PAGE EXTRACT:

• • • •

# Soon to be cat owner



## DellNec (Apr 19, 2011)

I will be getting a kitten in about 2 months, wanted to get more info on what supplies to get and how to prepare for the kitty.


----------



## konstargirl (Feb 4, 2011)

Hi and welcome to the forum! There are many great people that can help you with kittens.  Some have 20 years of experience with cats. lol I would like to see pictures.


----------



## livismom (Mar 29, 2011)

Hi and welcome. There are wonderful people here. Very wise and patient. Definitely get scratching posts and a cat tree!


----------



## DellNec (Apr 19, 2011)

livismom said:


> Hi and welcome. There are wonderful people here. Very wise and patient. Definitely get scratching posts and a cat tree!


THANKS! I was going to get those items, as I read that helps cats from scratching furniture and other non-desirable things. 

I will *NOT* de-claw my cat( I read up on it). Is it possible to trim their nails in order to keep them from tearing up things? How often can it be done?


----------



## Susan (Mar 29, 2010)

Hi and congratulations on your soon-to-be-kitty. Let's see now...the necessities include a litter box and litter, a litter scoop, feeding/water bowls, food (wet is preferable to dry), a cat carrier, a comb/brush for grooming, one or more scratching posts and a few toys. I agree with livismom, a cat tree is also a good thing to have. My cats have quite a few and they're on them all the time, either playing or sleeping. The trees have built-in scratchers and my girls only ever scratch their posts, not my furniture or walls...so, a good investment!


----------



## lunacat (Apr 19, 2011)

• • • •

ACTIVITIES:
a - Answer these questions about the forum thread on getting a kitten, one answer per line:
(i) In about how long will DellNec be getting the kitten?
(ii) Which two items does livismom say to definitely get?
(iii) Which kind of cat food does Susan call preferable, wet or dry?
b - Copy the part of the kitten forum thread starting at "I will be getting" and ending at "(Feb 4, 2011)", word for word.

PROVIDED DATA:

• • • •

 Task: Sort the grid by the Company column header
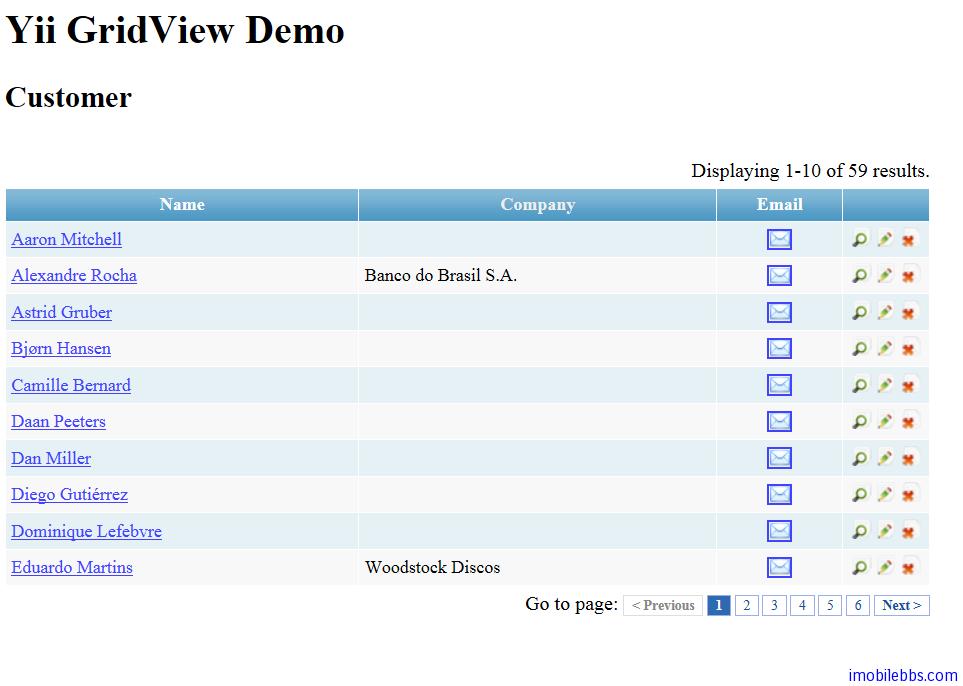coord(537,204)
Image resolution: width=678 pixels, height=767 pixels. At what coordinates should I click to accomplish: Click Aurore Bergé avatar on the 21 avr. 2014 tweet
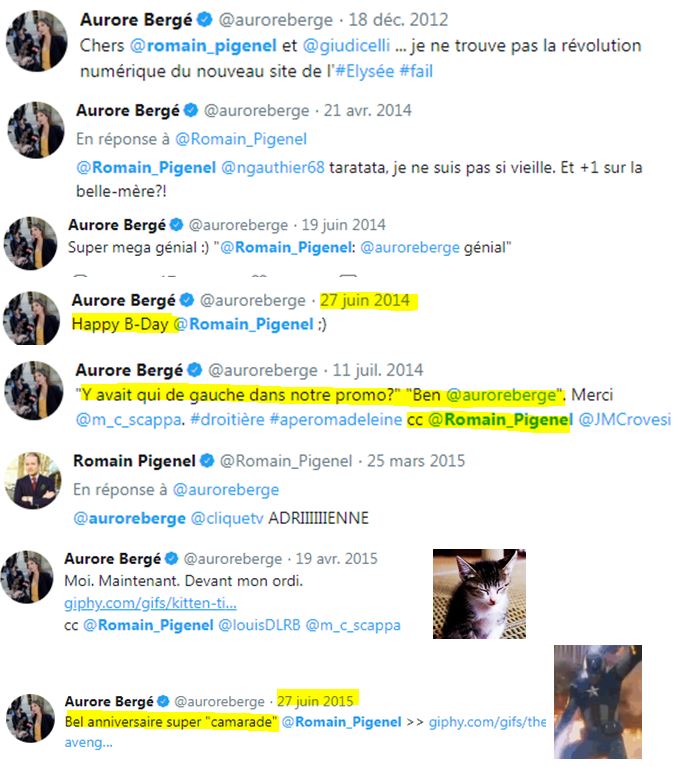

• • • •

TASK SOLUTIONS:
a -
(i) In about 2 months.
(ii) Scratching posts and a cat tree.
(iii) Wet.

b -
I will be getting a kitten in about 2 months, wanted to get more info on what supplies to get and how to prepare for the kitty.


----------



## konstargirl (Feb 4, 2011)